BOO SEEKA @ Jack Rabbit Slim’s gets 7/10

Boo Seeka @ Jack Rabbit Slims
w/ Tuka
Friday, June 21, 2019


Tuka is one third of Australian hip hop trio Thundamentals, as well as an accomplished solo MC and easily one of the most recognisable voices in  current Australian hip hop. Last Friday he proved he really can hold his own.

He opened with Die A Happy Man which fired up the crowd, everyone was bouncing, massive grins all round, good vibes flowing. There is a magic to the way he performs, managing to make every person in attendance an active participant. It’s rare to see an artist so engaging, interactive and intimate with the crowd. While he delivered songs that audibly and lyrically alone were compelling, what was most impressive was how me managed to connect with every person he could. Whether that was acknowledging people individually, hugging audience members, holding people’s hands, inciting everyone to meow, jumping off the stage to perform from within the crowd then initiating a group hug or crowd surfing. Everyone was involved and part of the experience.

There was not a single second that was dull which is no easy task when realistically it’s a single man on stage with a microphone. The standout tracks were LDTE and Yeah Right where he launched into the audience performing to everyone he could one on one. He also played a beautiful rendition of Angus and Julia Stone’s Big Jet Plane that had everyone singing loudly, arms wide. It is easy to see why his fans are so die hard, more a community than just a fanbase, obvious in a sea of Tuka caps and shirts. He is super likeable, warm, endearing, charismatic and uses his voice for good. Interweaving his music with pep talks, games and engaging dialogue. The messages he sends are of love and positivity and his lyrics are quick witted, deeply introspective storytelling delivered in an upbeat feel good way that has a side effect of making everyone dance. The passion for what he does is so evident and radiates off him. He also stayed behind, taking the time to meet and hug every single fan. Humble.

Shortly after Boo Seeka materialised on a dark stage, red wine bottle in hand to the stilled, silent, sold out crowd. Then suddenly we were treated to blinding lights, lustrous vocals and pulsating electro sounds, blended with sciencey, futuristic synth. Boo Seeka refer to themselves as a musical experiment and that’s a fair summary. A little psych, soul, trip hop and dance with Ben Gumbletons voice occasionally having country-esque bluesy tannins.

That voice is easily the apotheosis of their show. Gumbleton can seriously sing. Each note executed perfectly, tone and control flawless. Paired with syncopated beats, Gumbleton and Michael Mays’ non stop bouncing and bopping and a healthy dose of keyboard, made it an enjoyable show. May is a newcomer to Boo Seeka, recently slotting in to replace Sam Croft and it’s an interesting dynamic to watch.
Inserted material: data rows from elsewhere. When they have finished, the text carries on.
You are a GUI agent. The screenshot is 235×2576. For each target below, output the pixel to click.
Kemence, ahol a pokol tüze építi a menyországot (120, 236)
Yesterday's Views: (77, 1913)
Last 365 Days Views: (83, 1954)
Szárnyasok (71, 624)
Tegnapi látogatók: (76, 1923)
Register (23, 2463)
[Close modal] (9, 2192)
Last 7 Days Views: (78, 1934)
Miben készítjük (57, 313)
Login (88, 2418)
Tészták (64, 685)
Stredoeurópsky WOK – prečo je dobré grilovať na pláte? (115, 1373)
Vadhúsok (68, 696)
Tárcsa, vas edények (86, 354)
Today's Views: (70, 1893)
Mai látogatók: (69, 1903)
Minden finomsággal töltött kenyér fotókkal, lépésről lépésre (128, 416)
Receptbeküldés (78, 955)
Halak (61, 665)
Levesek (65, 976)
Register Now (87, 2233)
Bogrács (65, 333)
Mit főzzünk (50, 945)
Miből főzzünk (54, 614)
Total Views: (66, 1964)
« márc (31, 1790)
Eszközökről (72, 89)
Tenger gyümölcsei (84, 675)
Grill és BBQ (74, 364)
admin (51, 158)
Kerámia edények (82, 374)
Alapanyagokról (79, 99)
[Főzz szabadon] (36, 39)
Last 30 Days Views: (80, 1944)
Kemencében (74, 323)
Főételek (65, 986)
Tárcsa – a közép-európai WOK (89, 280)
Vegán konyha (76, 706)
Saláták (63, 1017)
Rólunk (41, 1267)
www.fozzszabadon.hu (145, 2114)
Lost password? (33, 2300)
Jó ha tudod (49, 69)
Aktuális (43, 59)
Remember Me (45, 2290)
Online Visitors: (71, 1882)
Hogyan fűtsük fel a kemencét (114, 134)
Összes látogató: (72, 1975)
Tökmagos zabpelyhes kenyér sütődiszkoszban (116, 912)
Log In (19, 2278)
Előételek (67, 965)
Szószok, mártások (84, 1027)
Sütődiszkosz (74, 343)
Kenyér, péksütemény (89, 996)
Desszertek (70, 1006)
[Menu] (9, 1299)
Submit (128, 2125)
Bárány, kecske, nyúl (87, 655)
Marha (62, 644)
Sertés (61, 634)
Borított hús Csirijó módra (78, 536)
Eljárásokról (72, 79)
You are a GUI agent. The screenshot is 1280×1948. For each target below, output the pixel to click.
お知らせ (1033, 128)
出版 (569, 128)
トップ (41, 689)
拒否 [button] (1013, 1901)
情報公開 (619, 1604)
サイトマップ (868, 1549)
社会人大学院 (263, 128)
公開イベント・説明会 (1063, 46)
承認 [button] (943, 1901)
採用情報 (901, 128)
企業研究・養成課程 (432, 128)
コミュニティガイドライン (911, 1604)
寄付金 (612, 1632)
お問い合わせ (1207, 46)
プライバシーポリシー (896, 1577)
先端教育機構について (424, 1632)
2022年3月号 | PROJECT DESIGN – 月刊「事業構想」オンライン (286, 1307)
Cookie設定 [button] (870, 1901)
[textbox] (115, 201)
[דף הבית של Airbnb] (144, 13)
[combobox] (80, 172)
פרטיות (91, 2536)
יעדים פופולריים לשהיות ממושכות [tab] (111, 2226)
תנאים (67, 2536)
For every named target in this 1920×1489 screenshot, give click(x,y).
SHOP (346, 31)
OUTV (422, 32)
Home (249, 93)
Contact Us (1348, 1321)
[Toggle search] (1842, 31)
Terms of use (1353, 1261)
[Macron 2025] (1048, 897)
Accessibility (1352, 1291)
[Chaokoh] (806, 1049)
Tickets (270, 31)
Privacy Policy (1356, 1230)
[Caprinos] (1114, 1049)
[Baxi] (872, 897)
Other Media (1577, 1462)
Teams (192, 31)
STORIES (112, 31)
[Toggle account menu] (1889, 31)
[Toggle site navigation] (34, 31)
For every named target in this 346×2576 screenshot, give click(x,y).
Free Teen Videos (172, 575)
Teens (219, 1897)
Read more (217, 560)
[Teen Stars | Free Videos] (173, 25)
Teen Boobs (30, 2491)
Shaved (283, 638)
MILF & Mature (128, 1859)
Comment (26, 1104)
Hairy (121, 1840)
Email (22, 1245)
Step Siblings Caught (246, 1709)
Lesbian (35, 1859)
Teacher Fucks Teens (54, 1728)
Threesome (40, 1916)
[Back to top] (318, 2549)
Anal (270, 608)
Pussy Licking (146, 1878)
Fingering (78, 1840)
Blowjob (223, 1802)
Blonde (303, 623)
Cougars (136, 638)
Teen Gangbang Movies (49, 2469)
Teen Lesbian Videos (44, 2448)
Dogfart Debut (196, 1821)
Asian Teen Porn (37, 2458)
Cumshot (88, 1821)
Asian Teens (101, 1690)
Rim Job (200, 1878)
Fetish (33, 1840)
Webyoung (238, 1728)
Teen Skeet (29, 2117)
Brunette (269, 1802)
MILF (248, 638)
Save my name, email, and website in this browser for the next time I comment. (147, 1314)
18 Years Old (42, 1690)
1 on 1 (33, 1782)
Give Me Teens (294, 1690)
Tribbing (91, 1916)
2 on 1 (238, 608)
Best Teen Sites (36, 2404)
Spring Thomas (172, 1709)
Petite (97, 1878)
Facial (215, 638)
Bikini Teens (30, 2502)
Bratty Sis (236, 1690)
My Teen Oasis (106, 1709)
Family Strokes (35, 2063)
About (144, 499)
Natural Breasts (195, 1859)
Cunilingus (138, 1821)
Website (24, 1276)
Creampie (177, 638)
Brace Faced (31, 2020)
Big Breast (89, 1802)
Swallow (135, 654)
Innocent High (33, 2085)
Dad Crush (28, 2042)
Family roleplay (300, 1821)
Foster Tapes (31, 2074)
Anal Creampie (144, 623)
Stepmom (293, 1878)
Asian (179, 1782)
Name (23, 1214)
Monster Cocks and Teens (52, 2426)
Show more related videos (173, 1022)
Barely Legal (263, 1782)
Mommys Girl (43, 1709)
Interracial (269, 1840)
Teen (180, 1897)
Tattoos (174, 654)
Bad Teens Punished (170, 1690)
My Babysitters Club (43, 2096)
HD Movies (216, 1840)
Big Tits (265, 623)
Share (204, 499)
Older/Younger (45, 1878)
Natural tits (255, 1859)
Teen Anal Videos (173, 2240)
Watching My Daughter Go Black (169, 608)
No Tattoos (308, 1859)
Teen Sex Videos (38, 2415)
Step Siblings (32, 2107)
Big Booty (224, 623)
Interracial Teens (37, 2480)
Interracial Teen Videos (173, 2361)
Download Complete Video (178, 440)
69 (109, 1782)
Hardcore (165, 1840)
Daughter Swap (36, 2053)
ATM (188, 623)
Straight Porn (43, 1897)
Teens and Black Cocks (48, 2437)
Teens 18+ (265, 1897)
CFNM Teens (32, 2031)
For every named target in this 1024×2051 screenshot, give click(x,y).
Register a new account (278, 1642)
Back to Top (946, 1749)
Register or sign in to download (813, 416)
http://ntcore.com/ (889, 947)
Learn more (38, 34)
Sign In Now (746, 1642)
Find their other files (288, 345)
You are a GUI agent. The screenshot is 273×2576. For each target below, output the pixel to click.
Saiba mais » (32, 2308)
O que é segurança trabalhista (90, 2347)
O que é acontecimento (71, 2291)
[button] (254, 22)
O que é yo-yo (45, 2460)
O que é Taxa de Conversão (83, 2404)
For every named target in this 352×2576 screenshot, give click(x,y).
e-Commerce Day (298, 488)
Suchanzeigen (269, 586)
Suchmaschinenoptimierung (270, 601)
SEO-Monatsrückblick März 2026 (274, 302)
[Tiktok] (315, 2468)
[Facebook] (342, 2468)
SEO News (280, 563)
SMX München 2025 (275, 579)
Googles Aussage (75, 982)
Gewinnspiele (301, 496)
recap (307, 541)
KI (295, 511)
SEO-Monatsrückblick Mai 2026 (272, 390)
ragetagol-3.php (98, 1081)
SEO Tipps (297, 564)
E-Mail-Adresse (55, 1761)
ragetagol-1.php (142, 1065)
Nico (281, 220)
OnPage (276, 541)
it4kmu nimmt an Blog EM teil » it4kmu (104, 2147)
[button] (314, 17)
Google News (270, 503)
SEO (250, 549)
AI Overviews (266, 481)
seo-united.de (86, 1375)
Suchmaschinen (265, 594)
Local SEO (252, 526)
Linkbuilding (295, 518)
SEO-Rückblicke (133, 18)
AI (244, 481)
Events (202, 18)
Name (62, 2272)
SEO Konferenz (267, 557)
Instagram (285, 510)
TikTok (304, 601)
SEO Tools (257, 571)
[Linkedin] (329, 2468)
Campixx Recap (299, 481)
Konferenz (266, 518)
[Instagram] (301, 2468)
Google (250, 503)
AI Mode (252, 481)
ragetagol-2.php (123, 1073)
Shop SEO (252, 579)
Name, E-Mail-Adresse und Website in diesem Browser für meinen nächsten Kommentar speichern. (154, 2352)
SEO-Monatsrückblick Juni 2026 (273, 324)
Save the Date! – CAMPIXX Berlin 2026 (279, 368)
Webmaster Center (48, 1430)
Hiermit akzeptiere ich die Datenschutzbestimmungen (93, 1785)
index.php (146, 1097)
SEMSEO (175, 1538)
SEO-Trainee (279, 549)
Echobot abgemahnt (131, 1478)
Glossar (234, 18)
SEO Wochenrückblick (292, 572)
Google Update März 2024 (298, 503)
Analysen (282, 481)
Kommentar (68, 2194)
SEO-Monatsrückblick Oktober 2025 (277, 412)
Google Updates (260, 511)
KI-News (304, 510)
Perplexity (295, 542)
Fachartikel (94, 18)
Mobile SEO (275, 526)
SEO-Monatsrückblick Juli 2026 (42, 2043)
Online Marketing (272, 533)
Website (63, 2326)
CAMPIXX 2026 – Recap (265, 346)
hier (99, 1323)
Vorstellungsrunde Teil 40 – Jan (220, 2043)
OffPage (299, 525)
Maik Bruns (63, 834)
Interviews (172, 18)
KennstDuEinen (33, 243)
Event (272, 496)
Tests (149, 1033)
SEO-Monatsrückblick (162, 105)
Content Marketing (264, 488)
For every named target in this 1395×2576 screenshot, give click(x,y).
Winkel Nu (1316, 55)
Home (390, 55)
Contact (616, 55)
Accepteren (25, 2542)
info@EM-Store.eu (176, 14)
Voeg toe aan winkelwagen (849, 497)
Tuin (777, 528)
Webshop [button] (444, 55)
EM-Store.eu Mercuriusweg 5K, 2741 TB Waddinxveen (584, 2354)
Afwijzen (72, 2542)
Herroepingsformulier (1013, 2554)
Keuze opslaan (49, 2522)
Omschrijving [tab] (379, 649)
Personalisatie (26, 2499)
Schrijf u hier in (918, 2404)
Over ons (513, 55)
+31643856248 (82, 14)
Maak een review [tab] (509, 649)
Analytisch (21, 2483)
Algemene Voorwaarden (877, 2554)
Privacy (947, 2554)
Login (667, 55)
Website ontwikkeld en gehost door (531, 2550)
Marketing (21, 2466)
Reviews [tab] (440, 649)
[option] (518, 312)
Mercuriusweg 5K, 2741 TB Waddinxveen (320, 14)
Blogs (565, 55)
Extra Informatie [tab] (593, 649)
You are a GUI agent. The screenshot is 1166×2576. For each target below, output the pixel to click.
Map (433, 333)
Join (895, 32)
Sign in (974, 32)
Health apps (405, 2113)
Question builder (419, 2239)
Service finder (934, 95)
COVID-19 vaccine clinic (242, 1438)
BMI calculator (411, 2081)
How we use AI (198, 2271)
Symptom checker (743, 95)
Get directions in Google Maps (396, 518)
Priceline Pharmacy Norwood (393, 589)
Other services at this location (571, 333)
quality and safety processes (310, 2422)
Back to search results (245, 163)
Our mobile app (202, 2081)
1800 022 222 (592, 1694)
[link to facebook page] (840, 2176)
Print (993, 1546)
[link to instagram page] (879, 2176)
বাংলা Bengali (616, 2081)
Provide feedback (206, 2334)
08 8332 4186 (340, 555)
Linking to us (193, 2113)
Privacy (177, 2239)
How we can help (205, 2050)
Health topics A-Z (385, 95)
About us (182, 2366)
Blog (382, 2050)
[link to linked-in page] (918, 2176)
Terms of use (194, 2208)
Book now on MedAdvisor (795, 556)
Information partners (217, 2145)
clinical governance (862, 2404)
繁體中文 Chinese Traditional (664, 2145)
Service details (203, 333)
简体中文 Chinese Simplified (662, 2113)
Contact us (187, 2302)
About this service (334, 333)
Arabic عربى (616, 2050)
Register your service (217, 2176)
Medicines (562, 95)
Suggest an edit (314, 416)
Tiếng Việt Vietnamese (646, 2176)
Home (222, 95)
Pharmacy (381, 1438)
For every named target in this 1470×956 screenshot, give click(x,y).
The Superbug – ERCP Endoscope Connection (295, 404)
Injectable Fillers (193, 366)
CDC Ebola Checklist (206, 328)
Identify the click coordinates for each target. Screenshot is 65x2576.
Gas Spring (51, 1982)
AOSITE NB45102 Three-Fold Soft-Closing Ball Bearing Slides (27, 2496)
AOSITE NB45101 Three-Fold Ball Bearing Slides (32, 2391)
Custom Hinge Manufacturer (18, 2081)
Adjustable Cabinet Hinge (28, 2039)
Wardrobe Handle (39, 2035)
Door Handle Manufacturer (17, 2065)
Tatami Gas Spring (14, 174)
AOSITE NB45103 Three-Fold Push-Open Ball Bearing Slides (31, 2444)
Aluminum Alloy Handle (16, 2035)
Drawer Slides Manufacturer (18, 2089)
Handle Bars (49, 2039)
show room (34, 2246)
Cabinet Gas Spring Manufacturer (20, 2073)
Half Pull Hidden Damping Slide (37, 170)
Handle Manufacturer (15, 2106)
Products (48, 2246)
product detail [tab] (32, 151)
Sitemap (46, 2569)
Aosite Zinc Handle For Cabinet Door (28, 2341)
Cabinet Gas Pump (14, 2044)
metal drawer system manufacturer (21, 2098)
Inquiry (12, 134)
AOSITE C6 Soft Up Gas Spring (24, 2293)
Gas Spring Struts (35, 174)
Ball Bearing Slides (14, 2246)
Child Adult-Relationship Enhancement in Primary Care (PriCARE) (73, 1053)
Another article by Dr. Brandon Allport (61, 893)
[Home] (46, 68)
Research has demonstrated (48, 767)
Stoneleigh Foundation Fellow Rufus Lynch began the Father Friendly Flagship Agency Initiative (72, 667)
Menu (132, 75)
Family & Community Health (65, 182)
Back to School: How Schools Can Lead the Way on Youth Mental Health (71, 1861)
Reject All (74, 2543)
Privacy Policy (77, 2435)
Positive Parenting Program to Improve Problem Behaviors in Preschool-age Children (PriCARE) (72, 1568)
There’s a noticeable difference in how much Gumbleton holds the limelight, perhaps with more live performance experience together this will alter.

With only one album under their belt and one about to be released they were able to deliver all of their hits ingrained in every Triple J lover’s vernacular including Does This Last, Human, Deception Bay and their most recent track that their tour was named after, Millennium Drive. In between was sprinkled with new tracks that had a darker, heavier feel than their previous work. It was vocally well executed albeit hard to fully maintain interest for the set’s entirety – perhaps partly due to the rapid change in pace from Tuka before. It was hard to come down off that cloud so quickly. They seem genuinely beautiful artists that truly love their fans and remained after to mingle with the crowd. A really nice, enjoyable night in a venue that fitted perfectly.